- The Village
- The Village
- The Village
- The Village
The Village
15 June–
13 July 2002
Curated by: Sydney Hermant
The Village
Una Knox, Corrin Sworn, Jace Lacek, Amy Lockhart, Holly Ward, Warren Auld, Terrence Dawes, Sabine Bitter, Helmut Weber
Curated by: Sydney Hermant
Not Much to Do: The Village is based on the writing of Terrence Dawes, Nothing to Do. Dawes, a recent MFA graduate in Film Production from Concordia University, also holds a BFA from the Emily Carr Institute of Art and Design.
In his essay Nothing to Do, Dawes explores the late 60s television show The Prisoner, the critical question being the investigation into the development of narrative and its Proustian powers of mnemonic identification; creation of identity itself through narrative conceptions of time. By using Number 6, The Prisoner, as his paranoid subject, Dawes explores the many tangents associated with the process of narrative construction such as landscape, millenarianism, and tourism:
“Portmeirion, the site of the filming of The Prisoner, was designed by Clough Williams- Ellis between 1925 and 1975 on his own private peninsula in Cardigan Bay, on the coast of Snowdonia in Wales.
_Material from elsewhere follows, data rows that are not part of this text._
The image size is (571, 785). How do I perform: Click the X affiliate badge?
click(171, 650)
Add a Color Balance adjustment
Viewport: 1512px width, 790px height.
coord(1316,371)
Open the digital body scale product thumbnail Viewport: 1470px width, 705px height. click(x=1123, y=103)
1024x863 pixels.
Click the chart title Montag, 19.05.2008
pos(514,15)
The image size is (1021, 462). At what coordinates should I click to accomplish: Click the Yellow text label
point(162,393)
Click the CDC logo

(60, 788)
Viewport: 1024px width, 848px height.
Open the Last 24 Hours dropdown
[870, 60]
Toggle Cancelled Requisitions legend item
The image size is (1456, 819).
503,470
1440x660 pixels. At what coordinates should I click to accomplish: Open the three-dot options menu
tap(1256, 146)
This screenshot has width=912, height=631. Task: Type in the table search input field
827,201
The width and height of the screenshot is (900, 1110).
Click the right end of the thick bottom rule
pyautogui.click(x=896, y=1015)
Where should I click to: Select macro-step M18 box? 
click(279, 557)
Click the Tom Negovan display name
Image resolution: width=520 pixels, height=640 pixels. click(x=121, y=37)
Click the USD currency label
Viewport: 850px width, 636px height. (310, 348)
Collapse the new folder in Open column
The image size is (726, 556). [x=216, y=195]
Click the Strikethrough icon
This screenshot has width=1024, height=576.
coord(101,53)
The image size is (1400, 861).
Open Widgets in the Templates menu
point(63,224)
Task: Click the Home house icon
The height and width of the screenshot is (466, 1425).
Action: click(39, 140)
It was visited as a tourist resort by many including Noel Coward who used Portmeirion as a retreat at which he wrote Blithe Spirits during the war, because he felt people needed to laugh during such times of horror. Williams-Ellis was an environmentalist who felt that the ‘beauty of landscape was being ruined by modernity and that the development of a naturally beautiful site need not lead to its defilement’.
Utopian visions of tourist landscapes are an attempt to recapture a lost Arcadia whether it’s the recreation of 19th century Prince Edward Island in northern Japan, the invention of the Anne of Green Gables mythology on P.E.I itself, Portmeirion or Disneyland. These utopias, while offering narrative idealizations of the past, also contain the past as well as the viewer within its own narrative constraints.”
Portmeirion’s fictional name in The Prisoner is The Village, a name more recently used by Thomas Kincade for his gated community, created in the likeness of his own paintings (see America’s Most Profitable Artist by Susan Orlean, New Yorker, Oct 15 2001.)
Artist Bios
Kathy Slade
Kathy Slade graduated from Simon Fraser University in English Literature and Studio Arts in 1995 and was that year’s recipient of the Helen Pitt Award. She is a practicing artist living in Vancouver. Slade’s work will be shown in a solo exhibition called Embroidered Monochrome Propositions and Other New Work at the Western Front in Vancouver in September 2002.
Una Knox
Una Knox is a practicing artist living in Vancouver and a graduate from the Emily Carr Institute of Art and Design in photography. Her photographic piece Tent Life is currently showing at the VTO in London.
Warren Auld
Warren Auld is an artist and musician hailing from Halifax and Montreal, currently living in New Hampshire. He is currently working on a project involving Books on Tape.
Michelle Marek
Michelle Marek is a self-taught book and paper maker, living in Montreal. She has bound an illustrated novel by Shayne Ehman, as well as her own bookworks. Some of her collaborative work can be found in Mix magazine, Sept issue.
Jace Lacek
Jace Lacek is a practicing visual artist living in Montreal, a graduate from the Emily Carr Institute of Art and Design in photography. He will be showing a series of photographs based on the living room.